In other words, while Dr Vaughan does add that ‘the Nazis based their claims upon the distortion of a tradition,’ he himself reinterprets that tradition in the Nazi manner, for otherwise he wouldn’t find any line that runs between it and National Socialism, except for the line that Hitler drew, backwards. When, as a six-year-old, I was beaten up by a gang of fervent Roman Catholics because I had murdered Christ, I was fortunately wise enough not to conclude that ‘support from this quarter can only alienate,’ and retained my disinterested interest in both the Christian religion and the figure of its founder – even though, in due course, a fat line came to run from those Christians to the National Socialists into whom they grew.
It isn’t only that any comparable psychotic, fluently stupid enough for his revelations to have ‘intuitive’ mass appeal, would have done in the socio-psychological circumstances. Many another tradition would have lent itself to comparable ‘distortions’: in fact, the Christian tradition did – in the Middle Ages. A straight line runs between Jesus, the prophetic burning of the Jews, the Crusades, the Nazis and, at the time of writing, the Ayatollah Khomeini – a line that can be relied upon to keep running. As for the Berlin secession’s ‘victory in the war over modernism in Germany’, which ‘was lost’ as the Nazis came to power, i.e. ‘after the decline and collapse of the empire and the destruction of the Weimar Republic’, we must never forget that all art worth its description is secessionist. That doesn’t turn all artists of the time, or all official secessionists, into prophetic anti-Nazis, nor were the anti-secessionists prophetic Nazis: anti-Modernism isn’t Nazism, and many were the anti-Modern anti-Nazis.

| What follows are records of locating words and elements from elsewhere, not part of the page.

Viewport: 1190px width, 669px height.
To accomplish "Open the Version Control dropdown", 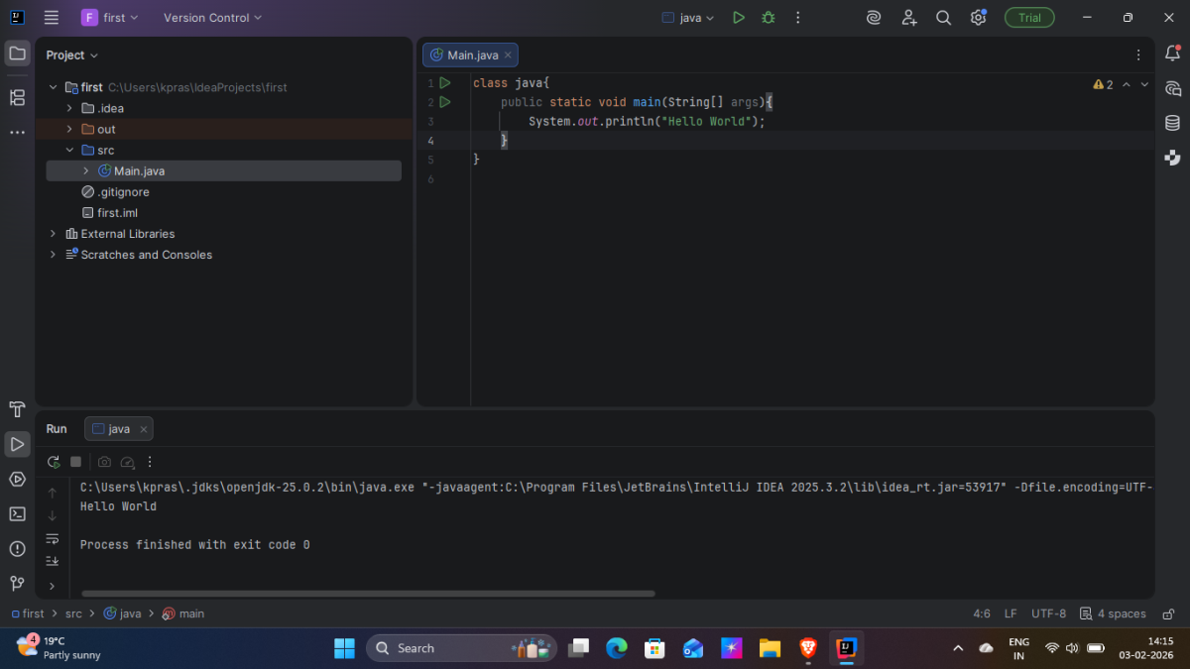I will click(212, 18).
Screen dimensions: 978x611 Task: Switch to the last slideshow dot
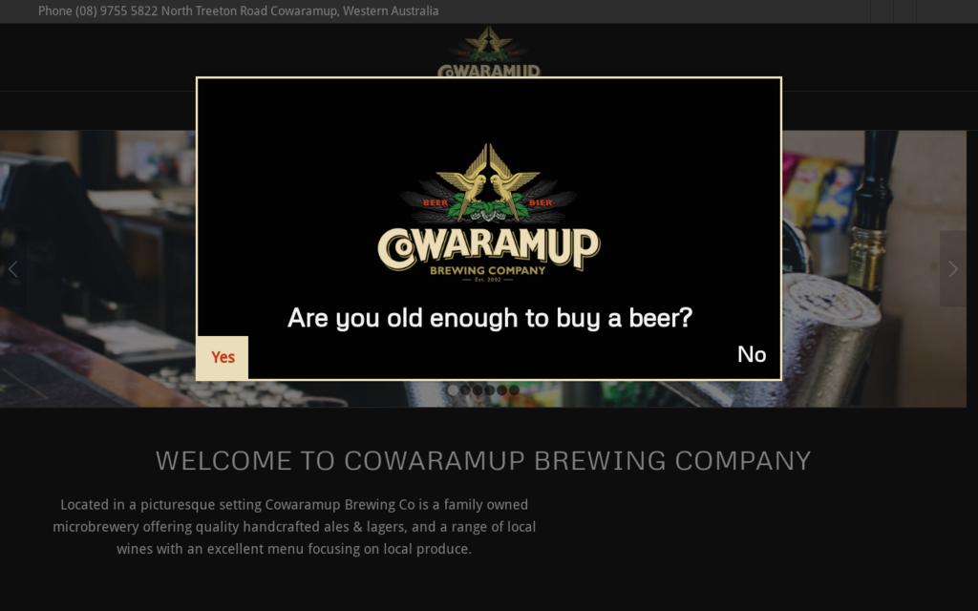[x=514, y=390]
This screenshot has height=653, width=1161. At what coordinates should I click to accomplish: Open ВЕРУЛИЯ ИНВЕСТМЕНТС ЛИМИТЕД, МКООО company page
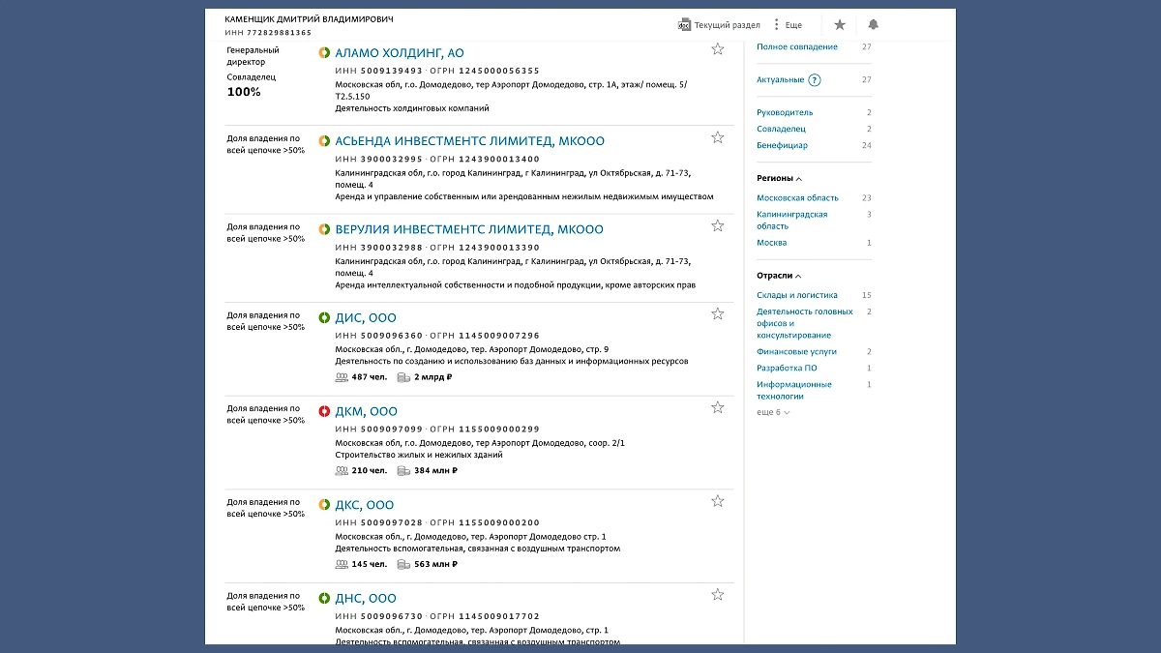[x=468, y=230]
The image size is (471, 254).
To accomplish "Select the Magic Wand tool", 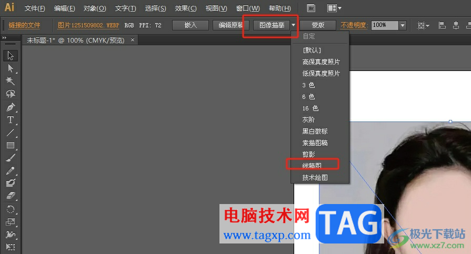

The history of collective evil is the history of mankind, and so long as we search for the specific causes of what is a natural state, or find them without a search, in art of all unlikely places, we haven’t begun to understand this state, its naturalness, the nature of collective regression. It is any collective behaviour which, unnaturally, isn’t evil that is in need of explanation; and in my empirical opinion, history can’t provide any such explanation.
Give me a single history or, for that matter, a single biography to which this review’s criticisms (Schopenhauer’s included) do not apply in principle, after you have shown it to experts in all relevant fields (even if it’s ‘only’ a music history), and I shall joyfully withdraw a sceptical a priori view that is based on long and painful a posteriori suffering. Meanwhile, I hasten to concede that two mammoth histories and one mammoth biography belong to my favourite books – Egon Friedell’s Cultural History of Antiquity and Cultural History of Modern Times, and Cosima Wagner’s two-volume Diaries. But then, they’re less than history and less than biography respectively, and proportionately substantial, escaping many a mistake by not caring about what, as proper, scholarly studies, they would have had to care about: it’s history’s comprehensive conscience that condemns it as a discipline, because the demands of such a conscience cannot be met. I stand to be corrected, with both feet firmly on the ground.